In November 2010, a systematic electronic search was carried out in BNI, CINAHL, Embase, Medline, PsycINFO, Cochrane Registers and Web of Science databases, using a combination of ‘volunteer’, ‘mental health’ and ‘outcome’ search terms. A secondary hand search was performed in relevant psychiatric journals, grey literature and references.
14 papers met the inclusion criteria for the review, with data on a total of 540 volunteers. The results suggest that volunteers are a mostly female, but otherwise heterogeneous group. Motivations for volunteering are a combination of what they can ‘give’ to others and what they can ‘get’ for themselves. Overall volunteers report positive experiences. The main benefit to persons with a psychiatric illness is the gaining of a companion, who is non-stigmatizing and proactive in increasing their social-community involvement.

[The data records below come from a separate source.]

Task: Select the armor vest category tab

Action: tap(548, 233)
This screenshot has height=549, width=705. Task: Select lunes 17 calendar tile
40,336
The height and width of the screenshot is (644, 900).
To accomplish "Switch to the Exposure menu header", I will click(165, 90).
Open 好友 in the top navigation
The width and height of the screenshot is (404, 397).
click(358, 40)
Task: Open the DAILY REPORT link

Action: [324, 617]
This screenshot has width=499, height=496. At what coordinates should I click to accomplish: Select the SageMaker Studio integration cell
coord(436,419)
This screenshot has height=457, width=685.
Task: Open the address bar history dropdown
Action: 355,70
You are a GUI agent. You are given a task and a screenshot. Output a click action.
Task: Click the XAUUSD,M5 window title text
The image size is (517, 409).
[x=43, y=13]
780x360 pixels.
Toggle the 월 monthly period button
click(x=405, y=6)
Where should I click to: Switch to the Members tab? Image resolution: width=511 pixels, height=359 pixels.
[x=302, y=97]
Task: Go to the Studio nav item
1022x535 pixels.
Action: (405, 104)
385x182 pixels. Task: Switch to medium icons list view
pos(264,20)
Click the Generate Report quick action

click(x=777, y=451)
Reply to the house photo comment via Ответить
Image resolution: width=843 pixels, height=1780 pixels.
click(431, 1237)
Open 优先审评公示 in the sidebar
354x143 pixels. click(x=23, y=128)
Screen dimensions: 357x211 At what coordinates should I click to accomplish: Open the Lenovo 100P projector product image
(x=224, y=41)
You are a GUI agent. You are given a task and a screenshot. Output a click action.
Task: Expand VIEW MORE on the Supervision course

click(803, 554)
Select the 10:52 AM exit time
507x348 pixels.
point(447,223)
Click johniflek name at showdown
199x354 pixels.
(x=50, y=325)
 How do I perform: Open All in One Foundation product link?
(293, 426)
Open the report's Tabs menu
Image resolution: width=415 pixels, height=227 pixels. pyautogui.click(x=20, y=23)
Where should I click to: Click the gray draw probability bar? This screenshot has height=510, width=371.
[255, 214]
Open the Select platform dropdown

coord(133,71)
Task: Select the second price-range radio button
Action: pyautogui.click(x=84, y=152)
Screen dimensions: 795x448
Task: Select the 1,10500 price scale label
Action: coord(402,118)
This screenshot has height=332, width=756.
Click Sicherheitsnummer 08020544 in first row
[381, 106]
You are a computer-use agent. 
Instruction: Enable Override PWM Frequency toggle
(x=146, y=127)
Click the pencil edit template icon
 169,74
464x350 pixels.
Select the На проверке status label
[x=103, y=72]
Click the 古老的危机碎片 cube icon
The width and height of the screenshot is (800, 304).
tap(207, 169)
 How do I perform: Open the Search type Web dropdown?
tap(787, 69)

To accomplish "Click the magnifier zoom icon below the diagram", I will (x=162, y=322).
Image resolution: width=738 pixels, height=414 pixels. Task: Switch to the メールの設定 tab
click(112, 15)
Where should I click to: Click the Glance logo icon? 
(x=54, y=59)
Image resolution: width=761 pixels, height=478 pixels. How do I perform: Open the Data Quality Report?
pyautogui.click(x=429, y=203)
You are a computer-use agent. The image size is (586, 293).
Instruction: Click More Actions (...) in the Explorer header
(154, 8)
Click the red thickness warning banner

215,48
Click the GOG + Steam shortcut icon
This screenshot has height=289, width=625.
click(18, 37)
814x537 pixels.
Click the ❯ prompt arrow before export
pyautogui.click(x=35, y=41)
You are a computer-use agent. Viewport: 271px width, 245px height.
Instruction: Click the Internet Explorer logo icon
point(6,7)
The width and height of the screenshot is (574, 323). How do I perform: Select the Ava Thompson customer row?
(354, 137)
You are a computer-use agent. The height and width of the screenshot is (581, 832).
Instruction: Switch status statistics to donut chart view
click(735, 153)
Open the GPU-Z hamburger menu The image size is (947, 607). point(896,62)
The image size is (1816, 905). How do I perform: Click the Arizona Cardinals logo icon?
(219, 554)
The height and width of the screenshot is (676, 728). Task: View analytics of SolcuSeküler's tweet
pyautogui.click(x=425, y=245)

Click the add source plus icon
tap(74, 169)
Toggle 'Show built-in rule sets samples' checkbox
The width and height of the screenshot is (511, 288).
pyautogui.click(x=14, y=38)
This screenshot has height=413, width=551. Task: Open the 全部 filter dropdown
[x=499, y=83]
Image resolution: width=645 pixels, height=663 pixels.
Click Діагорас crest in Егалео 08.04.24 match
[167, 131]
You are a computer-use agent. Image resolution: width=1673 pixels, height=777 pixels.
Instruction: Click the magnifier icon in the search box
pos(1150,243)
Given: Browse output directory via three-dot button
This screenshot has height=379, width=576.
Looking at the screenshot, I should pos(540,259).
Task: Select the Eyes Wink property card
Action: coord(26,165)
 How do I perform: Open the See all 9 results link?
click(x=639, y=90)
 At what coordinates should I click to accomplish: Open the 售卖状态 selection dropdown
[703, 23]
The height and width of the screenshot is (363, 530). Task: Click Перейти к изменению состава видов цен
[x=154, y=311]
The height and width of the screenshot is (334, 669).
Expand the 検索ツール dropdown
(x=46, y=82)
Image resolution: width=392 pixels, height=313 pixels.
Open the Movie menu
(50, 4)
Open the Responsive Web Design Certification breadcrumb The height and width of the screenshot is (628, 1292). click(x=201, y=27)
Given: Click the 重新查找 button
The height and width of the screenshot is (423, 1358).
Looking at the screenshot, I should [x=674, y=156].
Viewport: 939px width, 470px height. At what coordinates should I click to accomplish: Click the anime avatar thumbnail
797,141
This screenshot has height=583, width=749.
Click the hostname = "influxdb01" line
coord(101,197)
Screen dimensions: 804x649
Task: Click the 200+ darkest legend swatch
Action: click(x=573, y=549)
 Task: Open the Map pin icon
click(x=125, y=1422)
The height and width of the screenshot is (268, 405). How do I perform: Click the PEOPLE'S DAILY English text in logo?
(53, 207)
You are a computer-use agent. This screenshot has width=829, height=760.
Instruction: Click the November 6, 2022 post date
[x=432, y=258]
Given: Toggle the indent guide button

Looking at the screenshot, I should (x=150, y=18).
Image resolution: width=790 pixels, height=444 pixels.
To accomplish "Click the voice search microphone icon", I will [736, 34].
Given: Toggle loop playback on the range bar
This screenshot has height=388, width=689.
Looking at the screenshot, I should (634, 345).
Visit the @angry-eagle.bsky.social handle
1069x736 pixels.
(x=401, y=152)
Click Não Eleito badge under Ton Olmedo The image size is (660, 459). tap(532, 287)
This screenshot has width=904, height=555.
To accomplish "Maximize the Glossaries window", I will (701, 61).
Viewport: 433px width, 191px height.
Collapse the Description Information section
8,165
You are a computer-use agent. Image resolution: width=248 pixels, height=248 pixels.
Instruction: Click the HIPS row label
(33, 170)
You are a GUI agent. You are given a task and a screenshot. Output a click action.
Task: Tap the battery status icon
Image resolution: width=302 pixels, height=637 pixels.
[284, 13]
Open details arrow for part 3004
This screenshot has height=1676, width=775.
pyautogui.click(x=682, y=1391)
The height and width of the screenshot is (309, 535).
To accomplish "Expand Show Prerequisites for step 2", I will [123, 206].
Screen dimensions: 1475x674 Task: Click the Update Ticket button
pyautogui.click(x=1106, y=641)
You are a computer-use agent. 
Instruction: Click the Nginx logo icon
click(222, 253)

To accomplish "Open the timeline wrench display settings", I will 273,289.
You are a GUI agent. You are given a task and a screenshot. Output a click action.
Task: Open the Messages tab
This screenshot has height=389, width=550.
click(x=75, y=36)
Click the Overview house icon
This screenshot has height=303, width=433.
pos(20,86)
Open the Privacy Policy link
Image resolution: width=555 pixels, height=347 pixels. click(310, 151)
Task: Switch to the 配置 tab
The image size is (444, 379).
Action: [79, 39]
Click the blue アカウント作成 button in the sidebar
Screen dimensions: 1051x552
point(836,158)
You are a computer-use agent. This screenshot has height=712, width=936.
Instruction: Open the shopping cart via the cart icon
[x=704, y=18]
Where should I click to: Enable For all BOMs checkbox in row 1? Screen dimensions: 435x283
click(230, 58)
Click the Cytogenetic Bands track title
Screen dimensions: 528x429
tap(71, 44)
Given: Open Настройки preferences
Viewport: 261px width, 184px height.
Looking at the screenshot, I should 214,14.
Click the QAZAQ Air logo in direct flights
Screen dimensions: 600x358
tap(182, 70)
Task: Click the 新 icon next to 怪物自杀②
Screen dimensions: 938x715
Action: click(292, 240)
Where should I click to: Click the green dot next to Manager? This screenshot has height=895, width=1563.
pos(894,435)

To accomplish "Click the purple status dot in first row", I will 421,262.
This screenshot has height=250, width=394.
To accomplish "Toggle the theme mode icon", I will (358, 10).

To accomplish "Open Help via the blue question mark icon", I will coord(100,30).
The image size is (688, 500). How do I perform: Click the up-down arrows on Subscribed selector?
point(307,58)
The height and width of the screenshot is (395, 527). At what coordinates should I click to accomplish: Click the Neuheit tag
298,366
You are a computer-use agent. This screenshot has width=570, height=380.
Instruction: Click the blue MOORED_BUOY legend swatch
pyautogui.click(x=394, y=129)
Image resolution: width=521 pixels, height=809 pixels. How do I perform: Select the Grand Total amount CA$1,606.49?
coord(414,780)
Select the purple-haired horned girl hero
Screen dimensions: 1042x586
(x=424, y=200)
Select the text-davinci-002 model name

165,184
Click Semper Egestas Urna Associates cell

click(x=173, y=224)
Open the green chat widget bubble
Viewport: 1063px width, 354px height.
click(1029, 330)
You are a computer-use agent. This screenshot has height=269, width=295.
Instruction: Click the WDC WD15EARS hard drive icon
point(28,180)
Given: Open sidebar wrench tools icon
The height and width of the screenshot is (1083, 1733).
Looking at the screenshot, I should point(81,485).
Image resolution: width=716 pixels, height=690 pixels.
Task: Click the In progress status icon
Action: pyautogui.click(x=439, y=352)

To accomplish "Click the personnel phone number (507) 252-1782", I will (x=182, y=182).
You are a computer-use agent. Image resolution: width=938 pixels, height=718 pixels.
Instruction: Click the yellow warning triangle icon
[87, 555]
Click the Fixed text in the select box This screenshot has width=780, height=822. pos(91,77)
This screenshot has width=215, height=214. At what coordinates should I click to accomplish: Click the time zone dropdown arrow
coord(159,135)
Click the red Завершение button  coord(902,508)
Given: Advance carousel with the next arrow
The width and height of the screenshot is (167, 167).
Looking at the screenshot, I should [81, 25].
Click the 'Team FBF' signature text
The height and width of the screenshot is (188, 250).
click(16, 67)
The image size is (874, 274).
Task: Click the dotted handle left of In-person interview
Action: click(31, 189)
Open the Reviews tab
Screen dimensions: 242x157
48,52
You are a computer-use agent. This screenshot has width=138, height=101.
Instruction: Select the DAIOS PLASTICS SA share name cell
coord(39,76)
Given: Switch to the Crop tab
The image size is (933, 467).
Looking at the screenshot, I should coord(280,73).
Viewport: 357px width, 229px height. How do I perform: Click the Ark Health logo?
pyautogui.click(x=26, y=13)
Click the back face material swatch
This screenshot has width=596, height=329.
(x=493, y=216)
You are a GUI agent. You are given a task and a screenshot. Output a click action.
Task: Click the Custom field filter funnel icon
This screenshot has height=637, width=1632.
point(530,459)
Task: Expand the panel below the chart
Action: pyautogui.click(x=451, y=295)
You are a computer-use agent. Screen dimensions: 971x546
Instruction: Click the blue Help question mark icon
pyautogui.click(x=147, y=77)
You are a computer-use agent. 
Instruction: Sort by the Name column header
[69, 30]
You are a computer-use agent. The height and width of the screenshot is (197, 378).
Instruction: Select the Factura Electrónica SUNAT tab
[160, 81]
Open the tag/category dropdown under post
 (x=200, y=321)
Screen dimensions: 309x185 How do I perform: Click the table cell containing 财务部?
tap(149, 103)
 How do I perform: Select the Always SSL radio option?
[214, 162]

The evidence base for volunteers in care of people with SMI is small and inconsistent. However there are potential implications for both current and future volunteering programmes from the data. As the data suggests that there is no ‘typical’ volunteer, volunteering programmes should recruit individuals from a variety of backgrounds. The act of volunteering can not only benefit people with SMI, but also the volunteers. Further research may specify methods of recruiting, training, supervising and using volunteers to maximise the benefit for all involved.